Document passage:
::::::::::
STAFF & GUEST BLOG

Be a Part of the “Iraq: Faces of the Returning Troops” Project

September 21st, 2010, byStaff

On August 31st, when President Obama announced the end of Operation Iraqi Freedom — the U.S. combat mission in Iraq — he was marking the end of a 7-year war that had taken the lives of more than 4,400 troops and cost U.S. taxpayers $750 billion.

While Iraq is still plagued with insurgent attacks, sectarian violence and political turmoil, most of the 144,000 U.S. troops that were in Iraq when Obama took office had already been withdrawn by the time he delivered his remarks from the Oval Office in August. 50,000 will remain to “advise and assist” Iraqi security forces until the end of 2011.

With reports that more than 35,000 Iraq vets have been seriously wounded during service and that a third of troops returning from Iraq and Afghanistan are reporting symptoms of Post-Traumatic Stress Disorder (PTSD), depression or traumatic brain injury, we are left to wonder, what are the real stories of the service personnel returning from Iraq?

So, we want to hear from you. To share your story and be a part of our “Iraq: Faces of the Returning Troops” project, please e-mail the following to returningtroops@gmail.com:

1. A photo of yourself. *
2. Name
3. Age
4. City and State of residence
5. Service/Rank
6. Dates of Deployment
7. Have you had any war injuries or needed medical treatment? If so, what has been your experience with treatment?
8. What have been the biggest challenges since you left Iraq?
9. Have you received adequate support?
10. What would you like your fellow Americans to know about life after serving in Iraq?

*By submitting your photo, you are granting us permission to use it on PBS.org and saying that you have the rights to do so. We can give credit if you supply us with the name of the person who took it. Please send as large a file as possible.

For more on the end of the U.S. combat mission in Iraq, check out Tavis’ recent conversations with London bureau chief for The New York Times John Burns, Pulitzer Prize-winning journalist for the Washington Post David Finkel and (Ret.) U.S. Army Gen. Wesley Clark.
::::::::::
Information provided:
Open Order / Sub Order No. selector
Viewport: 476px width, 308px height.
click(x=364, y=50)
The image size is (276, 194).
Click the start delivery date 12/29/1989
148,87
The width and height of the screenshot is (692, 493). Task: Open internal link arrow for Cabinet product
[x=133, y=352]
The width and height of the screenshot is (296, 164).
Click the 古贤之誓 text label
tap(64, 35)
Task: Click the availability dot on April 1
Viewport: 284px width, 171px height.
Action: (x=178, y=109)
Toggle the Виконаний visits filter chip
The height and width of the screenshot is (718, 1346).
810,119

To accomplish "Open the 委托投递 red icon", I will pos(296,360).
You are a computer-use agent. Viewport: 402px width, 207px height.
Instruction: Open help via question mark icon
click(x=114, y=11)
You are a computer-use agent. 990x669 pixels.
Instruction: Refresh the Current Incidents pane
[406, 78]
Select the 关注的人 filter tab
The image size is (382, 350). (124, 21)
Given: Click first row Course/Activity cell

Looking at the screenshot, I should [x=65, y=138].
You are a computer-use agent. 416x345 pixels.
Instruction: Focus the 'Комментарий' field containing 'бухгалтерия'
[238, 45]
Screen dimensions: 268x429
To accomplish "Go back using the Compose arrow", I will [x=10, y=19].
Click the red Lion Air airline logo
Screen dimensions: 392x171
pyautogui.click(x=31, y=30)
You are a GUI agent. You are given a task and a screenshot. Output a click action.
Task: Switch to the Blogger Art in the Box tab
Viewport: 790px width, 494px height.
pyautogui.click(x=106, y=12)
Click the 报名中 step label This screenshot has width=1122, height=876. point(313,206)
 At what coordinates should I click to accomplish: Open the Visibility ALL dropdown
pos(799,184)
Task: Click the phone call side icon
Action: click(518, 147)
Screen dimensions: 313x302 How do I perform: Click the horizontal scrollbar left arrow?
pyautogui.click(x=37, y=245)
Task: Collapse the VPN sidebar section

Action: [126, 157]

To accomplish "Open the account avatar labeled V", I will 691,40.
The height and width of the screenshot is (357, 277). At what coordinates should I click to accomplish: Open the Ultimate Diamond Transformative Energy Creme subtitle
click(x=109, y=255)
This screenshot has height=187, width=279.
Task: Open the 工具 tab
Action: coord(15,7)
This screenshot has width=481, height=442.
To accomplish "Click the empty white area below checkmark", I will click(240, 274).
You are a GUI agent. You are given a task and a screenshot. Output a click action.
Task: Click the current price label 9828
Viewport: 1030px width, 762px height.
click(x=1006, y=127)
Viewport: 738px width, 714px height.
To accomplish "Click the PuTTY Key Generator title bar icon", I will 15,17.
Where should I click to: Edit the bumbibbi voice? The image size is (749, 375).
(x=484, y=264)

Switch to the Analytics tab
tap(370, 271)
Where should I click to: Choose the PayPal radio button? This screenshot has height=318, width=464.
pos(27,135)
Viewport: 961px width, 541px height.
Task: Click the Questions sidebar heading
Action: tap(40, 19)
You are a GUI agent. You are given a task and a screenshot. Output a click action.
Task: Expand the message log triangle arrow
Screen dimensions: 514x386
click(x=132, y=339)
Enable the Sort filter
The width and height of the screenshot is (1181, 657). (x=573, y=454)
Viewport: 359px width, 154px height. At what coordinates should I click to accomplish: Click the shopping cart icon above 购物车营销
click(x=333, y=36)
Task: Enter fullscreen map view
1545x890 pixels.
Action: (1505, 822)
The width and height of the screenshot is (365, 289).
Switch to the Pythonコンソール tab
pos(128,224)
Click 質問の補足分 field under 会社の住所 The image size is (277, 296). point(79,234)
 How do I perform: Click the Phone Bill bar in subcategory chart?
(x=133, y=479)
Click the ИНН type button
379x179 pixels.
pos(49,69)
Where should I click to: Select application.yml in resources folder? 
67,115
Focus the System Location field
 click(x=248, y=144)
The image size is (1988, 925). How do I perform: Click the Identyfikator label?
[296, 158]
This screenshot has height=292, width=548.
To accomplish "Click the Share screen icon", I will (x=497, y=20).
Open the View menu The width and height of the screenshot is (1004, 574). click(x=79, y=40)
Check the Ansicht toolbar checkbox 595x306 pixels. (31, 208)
::::::::::
Work order 1:
Answer these questions from the blog post about the returning troops project:
(a) What was the cost of the war to U.S. taxpayers?
(b) How many U.S. troops will remain in Iraq to "advise and assist" Iraqi security forces?
(c) To what e-mail address should submissions be sent?
Work order 2: Which people does the blog post about the returning troops project name as having had recent conversations with Tavis? Give each one's description.

Written reply 1:
(a) $750 billion
(b) 50,000
(c) returningtroops@gmail.com

Written reply 2:
- John Burns, London bureau chief for The New York Times
- David Finkel, Pulitzer Prize-winning journalist for the Washington Post
- Wesley Clark, (Ret.) U.S. Army Gen.